Nadie supo cómo. En una fría noche de julio de 2012 todo parecía normal en Providencia. El barrio Suecia sobrevivía pese a su ya acostumbrada decadencia. Los restaurantes de los alrededores de Pedro de Valdivia y los pubs de Manuel Montt funcionaban tal como siempre, con esa mezcla de fauna variopinta que incluía desde familias hambrientas de comida chatarra hasta solterones hambrientos de sexo rápido y sin preguntas.
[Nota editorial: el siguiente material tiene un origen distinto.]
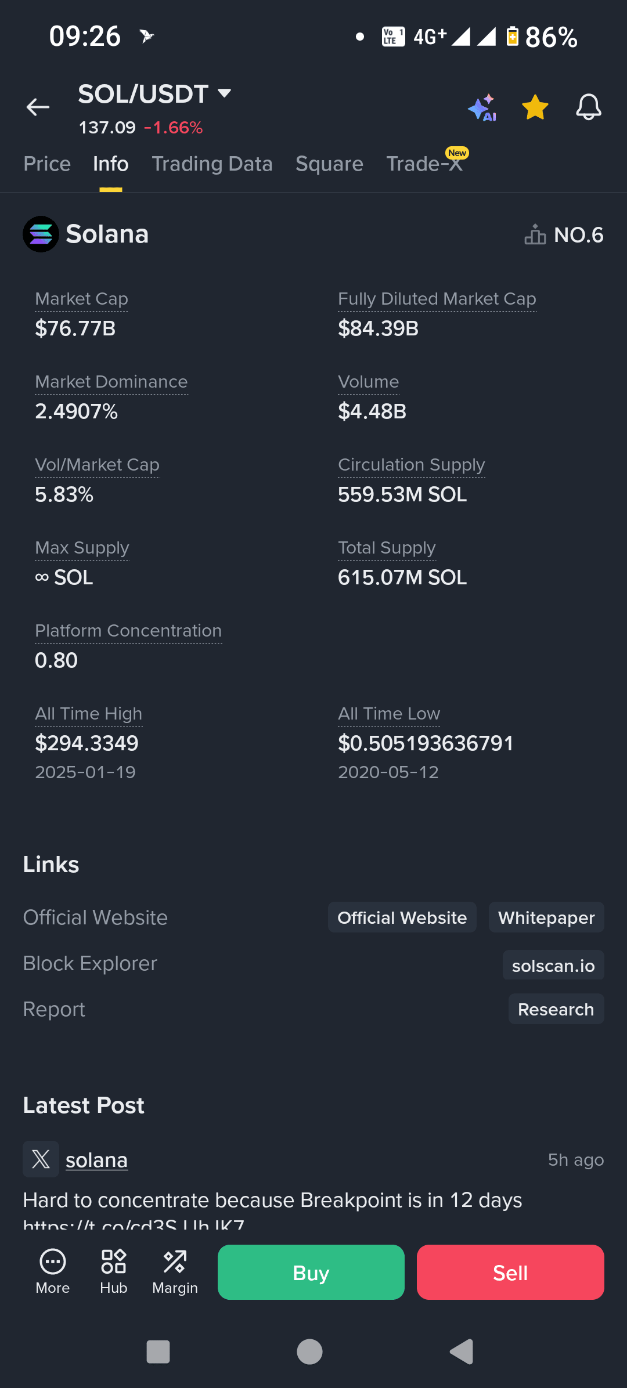Viewport: 627px width, 1388px height.
Task: Open price alert bell icon
Action: 588,107
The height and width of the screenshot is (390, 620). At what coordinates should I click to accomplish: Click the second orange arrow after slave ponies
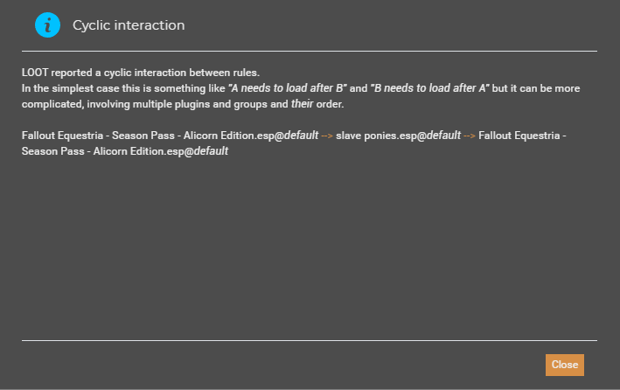pyautogui.click(x=470, y=136)
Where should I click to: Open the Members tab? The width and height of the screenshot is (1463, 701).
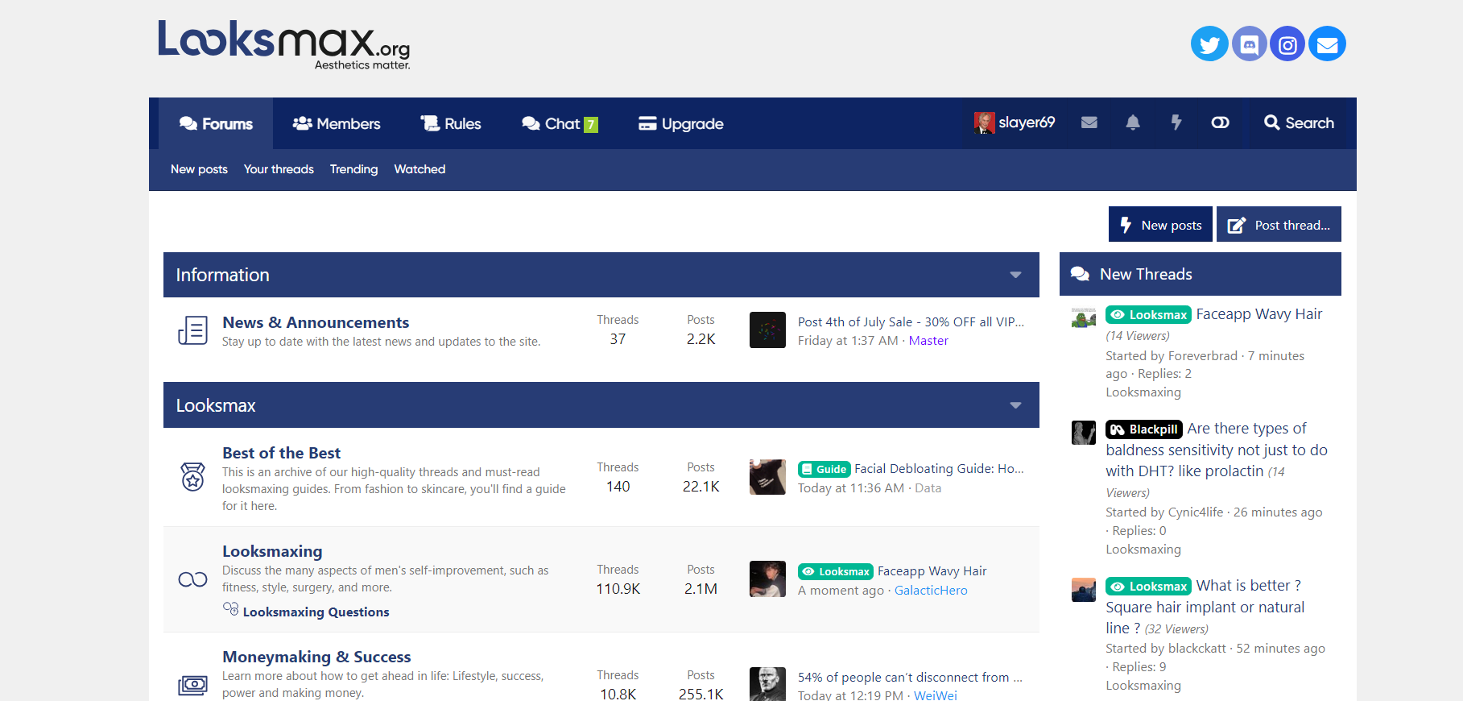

Oscuro y frío desde las seis de la tarde, a las once de la noche la gente se paseaba con kilos de ropa encima con tal de poder disfrutar algo del tiempo libre que les dejaban sus trabajos esclavizantes y sus vidas asfixiantes.
Nadie supo cuándo. De un instante a otro varias columnas de individuos aparentemente comunes y corrientes empezaron a confluir desde Apoquindo y Tobalaba por un lado, y desde Vitacura y Thayer Ojeda por el otro, para enfilar a Providencia. Parecía otra de las ya decenas de marchas que se repetían día tras día en Santiago desde que comenzó el segundo año de gobierno de Piñera, salvo por un extraño detalle en común: todos parecían tener ascendencia nórdica (o europea al menos) y ser de clase acomodada. Lenta y ordenadamente avanzaban hacia el poniente sin bajar de las veredas, en silencio, todos con las manos en sus bolsillos.
Nadie supo por qué. De improviso, y justo cuando un grupo de jóvenes (de esos denominados flaites por los arribistas) se perdía entre medio de la columna de marchantes, una alarma sonó al unísono en todos los celulares. En ese momento todos sacaron las manos de sus bolsillos, empuñando las pistolas semiautomáticas que portaban. El grupo de jóvenes se convirtió en las primeras víctimas de esa fatídica noche. Lo que hasta ese entonces era una caminata ordenada se convirtió primero en un trote, y finalmente en una estampida furiosa de gente armada que disparaba a diestra y siniestra matando a todo aquel que no se pareciera a ellos y que no anduviera en vehículos de más de treinta millones de pesos.
Nadie supo dónde. De todas partes aparecían más y más marchantes armados asesinando gente discriminadamente. Nadie que no fuera como ellos se salvaba. Sin mediar provocación y sin que ningún ruego surtiera efecto, las hordas de asesinos avanzaban hacia el poniente con un secreto pero firme objetivo: limpiar sus barrios y establecer un límite físico en Plaza Italia, para que ningún pobre ni roto venido a gente usara sus barrios.
Nadie supo cómo. A la media hora de iniciada la masacre un grupo mayor de residentes de Providencia salió de sus departamentos y casas armados con lo que tenían, para combatir contra los marchantes. En la medida que lograron reducir a los más débiles y hacerse de sus armas, la situación se pudo equilibrar, no sin antes matar a los marchantes, pues pese a haber sido desarmados seguían atacando, presas de un fanatismo realmente escalofriante. Terminada la noche sangrienta, conocida hoy en día como la Batalla de Providencia, los trescientos marchantes murieron y mil inocentes cayeron bajo su odio irrefrenable. Desde esa fecha, el límite oriente de la capital quedó en Plaza El Golf; de ahí para arriba se extiende la ciudad de Santiago Alto.